Figure 3.

Derivation, expansion and characterization of Fragile X-disease specific human embryonic stem cell (hESC; vFrag-X-ds-hESC; UM139-2 PGD) line. (A) Human blastocyst with FMR1 expansion that was cryopreserved, donated, shipped and warmed prior to attempting hESC derivation. Scale bar represents 30 μm. (B) The inner cell mass (ICM) with surrounding polar trophectoderm (PT) was laser-dissected from the blastocyst and plated/attached on human foreskin fibroblast (HFF). This micrograph represents the early Frag-X-ds-hESC colony before the first passage, 5 days after laser-dissection and plating of the ICM/PT (P0D5). Scale bar represents 15 μm. (C) Expanding undifferentiated Frag-X-ds-hESCs with tight colony borders on a HFF feeder layer (P3D3). Scale bar represents 10 μm. (D) Undifferentiated Frag-X-ds-hESCs expressed pluripotency markers (Oct4, Nanog, Sox2) as assessed by qPCR. Electrophoresis demonstrated anticipated amplicons for each pluripotency marker PCR primer sets. (E) Expanded undifferentiated Frag-X-ds-hESCs with tight colony borders on Martigel (brightfield micrographs) expressed pluripotency marker proteins in the nucleus (same location as Hoechst staining; Oct4, Nanog, Sox2) or cytoplasmic/cell membrane associated (SSEA4 and TRA-1-60). (F) Frag-X-ds-hESCs were differentiated into embryoid bodies for 21 days in culture.
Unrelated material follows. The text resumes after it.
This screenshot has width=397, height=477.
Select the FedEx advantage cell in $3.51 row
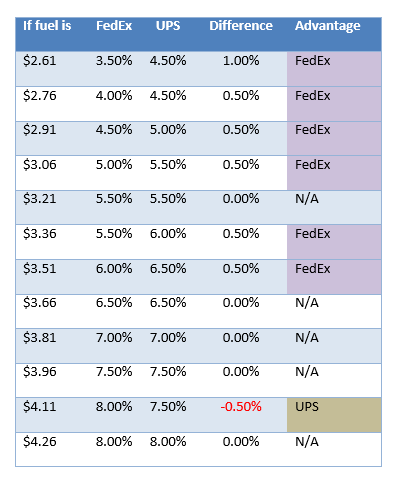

Differentiated Frag-X-ds-embryoid bodies expressed linage marker RNA of endoderm [α-fetoprotein (AFP) and GATA4], mesoderm [brachyury (Brachy) and VE-Cadherin (VE-Cad)] and ectoderm [neuron-specific class III beat-tubulin (Tuj-1) and keratin-18 (Krt-18)] with anticipated amplicon size by electrophoresis for each linage marker PCR primer set. Scale bar represents 10 μm. (G) Passage 6 undifferentiated Frag-X-ds-hESCs were sent to Cell Line Genetics (Madison, WI, USA) for G-B and karyotyping and reported to be a 46XY, euploid hESC line.